Matcha is one of the most popular drinks around the world right now, but did you know that it has been a key beverage used by Japanese Zen monks for over 800 years? For a long time, monks have used matcha for anxiety relief and numerous other health benefits including to achieve high levels of concentration while staying in a relaxed state.
Matcha’s key anti-stress ingredient is L-theanine, an amino acid predominantly found in Camellia sinensis, the green tea plant used to produce matcha. As research shows, the amount of L-theanine in tea for stress depends on two things: the nitrogen supply absorbed from the roots of tea plants and the cultivation process they undergo to become matcha powder.
In order to preserve the unique flavor, bright green color, and the countless benefits of matcha, the green tea bushes are covered in the shade for several weeks before harvesting. This process not only maintains matcha’s high levels of L-theanine, but it also helps boost matcha’s anxiety relieving properties.
Even though matcha has a decent amount of caffeine, it will not give you the jitters. On the contrary, matcha reduces anxiety because of its high content of L-theanine. This amino acid lessens the stimulating effect of caffeine on the nervous system, producing an energized and focused state.
In order to understand why matcha works as a tea for stress and coffee does not, we need to take a closer look at how matcha’s antioxidants affect brain dynamics. Studies suggest that a high dose of this amino acid could influence the secretion and function of neurotransmitters in the central nervous system. They argue that L-theanine may increase dopamine release and promote the concentration of serotonin which lowers stress and anxiety.
Further research shows that L-theanine stimulates alpha-wave activity in the brain within 30 or 40 minutes of being ingested.

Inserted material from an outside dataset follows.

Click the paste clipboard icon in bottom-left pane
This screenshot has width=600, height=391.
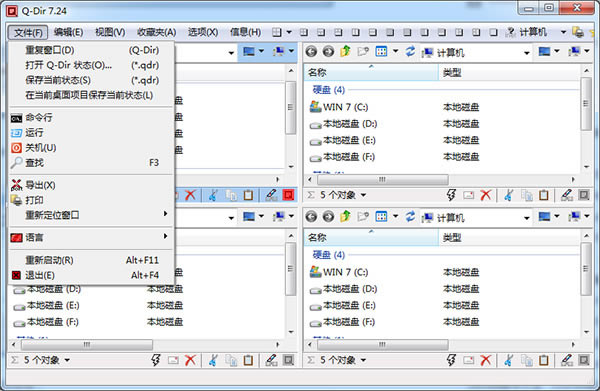pos(248,360)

This fosters a state of deep relaxation and mental alertness. Knowing that matcha has a high content of L-theanine also explains why matcha reduces anxiety and stress without making you feel drowsy or sleepy.
With all this in mind, it is not hard to believe that L-theanine products and tea for stress are becoming more popular. While in the US market L-theanine is almost exclusively available only in green tea or in its capsule form, in Japan there are more than 50 products with considerable amounts of this magic amino acid including beverages, candies, jellies, and even ice cream! L-theanine is also mixed with chocolates, snacks, or puddings that are sold to induce alert relaxation.